▸ Exercise description
Set down every line from the one containing "You are a computer-use" through the last line of the records below, exactly as written, and leave out the pictures.

################

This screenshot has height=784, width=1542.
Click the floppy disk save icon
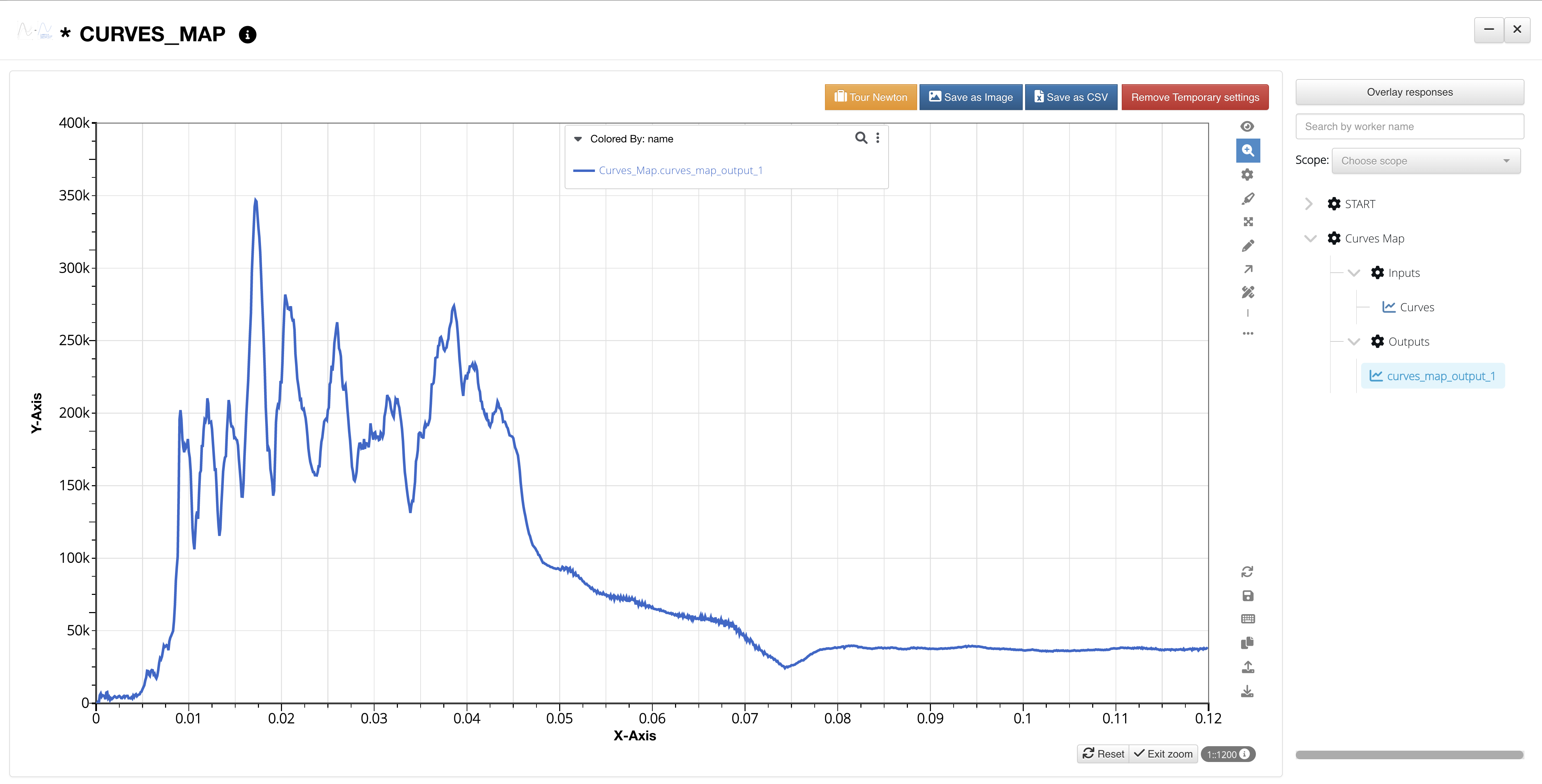tap(1248, 596)
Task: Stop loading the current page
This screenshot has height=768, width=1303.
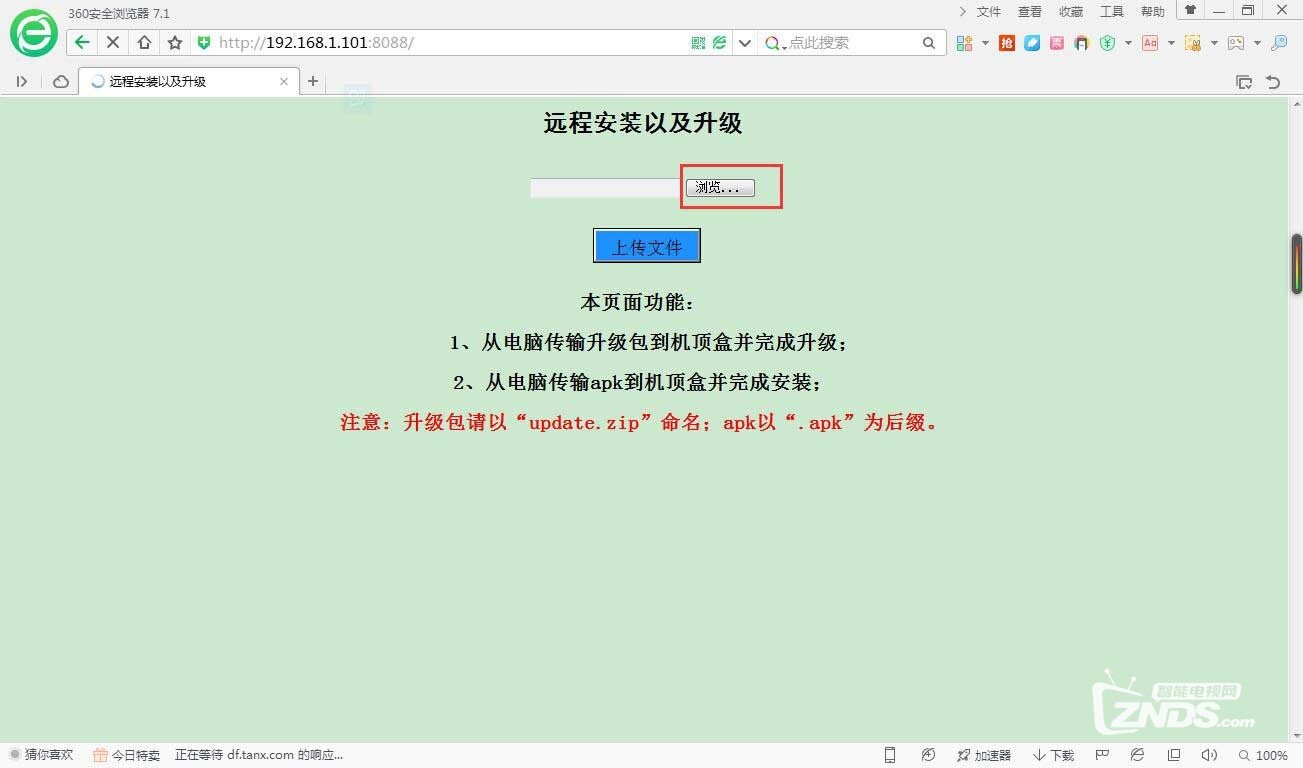Action: click(x=113, y=42)
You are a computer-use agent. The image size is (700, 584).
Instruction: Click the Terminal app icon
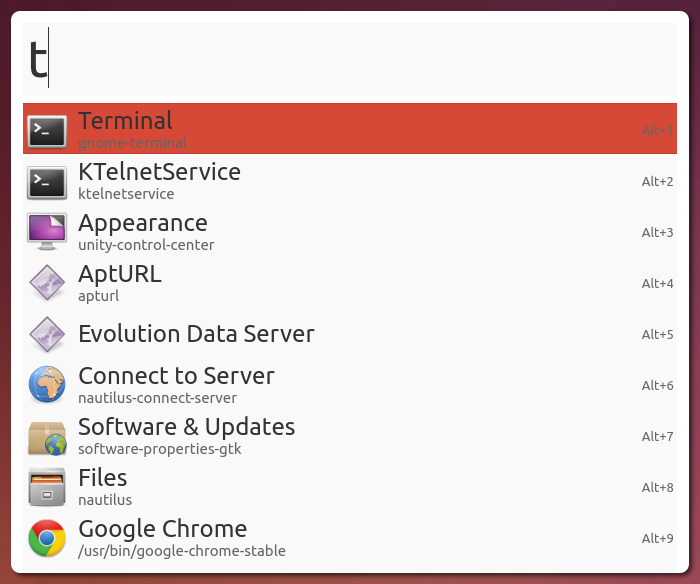(x=47, y=130)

################

▸ Result of this task
You are a computer-use agent. The image size is (700, 584).
Instruction: Click the Terminal app icon
(x=47, y=130)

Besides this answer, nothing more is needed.